• _WHAT NEEDS TO BE DONE_:
Look through the material below and return every line that contains "computer".

• _MATERIAL FOR THIS TASK_:

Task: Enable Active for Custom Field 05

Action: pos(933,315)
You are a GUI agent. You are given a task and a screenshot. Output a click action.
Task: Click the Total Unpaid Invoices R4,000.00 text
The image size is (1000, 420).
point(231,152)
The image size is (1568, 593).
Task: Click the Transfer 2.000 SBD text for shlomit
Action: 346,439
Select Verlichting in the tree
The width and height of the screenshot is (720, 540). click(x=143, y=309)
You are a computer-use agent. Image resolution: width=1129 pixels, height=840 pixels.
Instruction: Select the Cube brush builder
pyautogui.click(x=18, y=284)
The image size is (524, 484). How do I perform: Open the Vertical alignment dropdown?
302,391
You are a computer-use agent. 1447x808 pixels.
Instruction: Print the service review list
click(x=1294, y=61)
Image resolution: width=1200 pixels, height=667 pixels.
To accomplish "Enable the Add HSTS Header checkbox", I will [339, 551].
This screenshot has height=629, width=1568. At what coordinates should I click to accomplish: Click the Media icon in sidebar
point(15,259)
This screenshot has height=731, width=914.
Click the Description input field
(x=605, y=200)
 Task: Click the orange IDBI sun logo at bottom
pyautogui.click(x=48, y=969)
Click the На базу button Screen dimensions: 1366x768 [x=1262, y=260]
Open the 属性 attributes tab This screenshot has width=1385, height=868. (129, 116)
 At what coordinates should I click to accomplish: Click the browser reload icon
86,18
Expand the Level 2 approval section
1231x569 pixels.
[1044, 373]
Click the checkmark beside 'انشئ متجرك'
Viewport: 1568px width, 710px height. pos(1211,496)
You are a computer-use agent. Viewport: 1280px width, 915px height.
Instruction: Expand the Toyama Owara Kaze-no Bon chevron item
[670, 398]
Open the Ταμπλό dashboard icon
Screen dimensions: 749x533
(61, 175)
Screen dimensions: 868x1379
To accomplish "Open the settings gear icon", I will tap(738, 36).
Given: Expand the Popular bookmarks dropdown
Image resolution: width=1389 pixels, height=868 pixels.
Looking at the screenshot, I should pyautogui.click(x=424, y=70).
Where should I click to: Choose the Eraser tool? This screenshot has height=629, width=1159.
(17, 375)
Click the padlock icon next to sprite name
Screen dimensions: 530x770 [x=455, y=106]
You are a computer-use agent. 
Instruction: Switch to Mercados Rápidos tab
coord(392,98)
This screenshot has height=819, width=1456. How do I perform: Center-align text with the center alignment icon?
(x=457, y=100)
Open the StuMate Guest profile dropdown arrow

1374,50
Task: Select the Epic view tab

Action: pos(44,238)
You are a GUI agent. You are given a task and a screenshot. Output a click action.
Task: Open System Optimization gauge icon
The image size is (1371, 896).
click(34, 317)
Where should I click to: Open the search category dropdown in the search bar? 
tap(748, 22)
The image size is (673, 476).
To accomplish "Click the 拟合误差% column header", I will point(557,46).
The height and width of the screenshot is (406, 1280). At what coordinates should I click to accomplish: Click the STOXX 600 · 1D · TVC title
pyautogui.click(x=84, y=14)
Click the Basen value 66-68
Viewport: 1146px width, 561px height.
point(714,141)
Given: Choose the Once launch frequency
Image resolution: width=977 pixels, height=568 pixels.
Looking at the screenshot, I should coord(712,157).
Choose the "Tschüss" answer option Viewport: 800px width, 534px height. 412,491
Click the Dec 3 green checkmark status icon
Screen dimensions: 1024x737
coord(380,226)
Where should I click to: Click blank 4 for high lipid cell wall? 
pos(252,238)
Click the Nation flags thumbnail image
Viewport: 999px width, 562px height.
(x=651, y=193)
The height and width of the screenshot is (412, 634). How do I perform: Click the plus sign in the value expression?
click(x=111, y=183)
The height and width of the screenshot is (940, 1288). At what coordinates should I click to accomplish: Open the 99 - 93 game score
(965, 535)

• _RESULT OF THE EXERCISE_:
You are a computer-use agent. Image resolution: width=1129 pixels, height=840 pixels.
You are a computer-use agent. 1447x808 pixels.
You are a computer-use agent. Viewport: 1280px width, 915px height.
You are a computer-use agent. 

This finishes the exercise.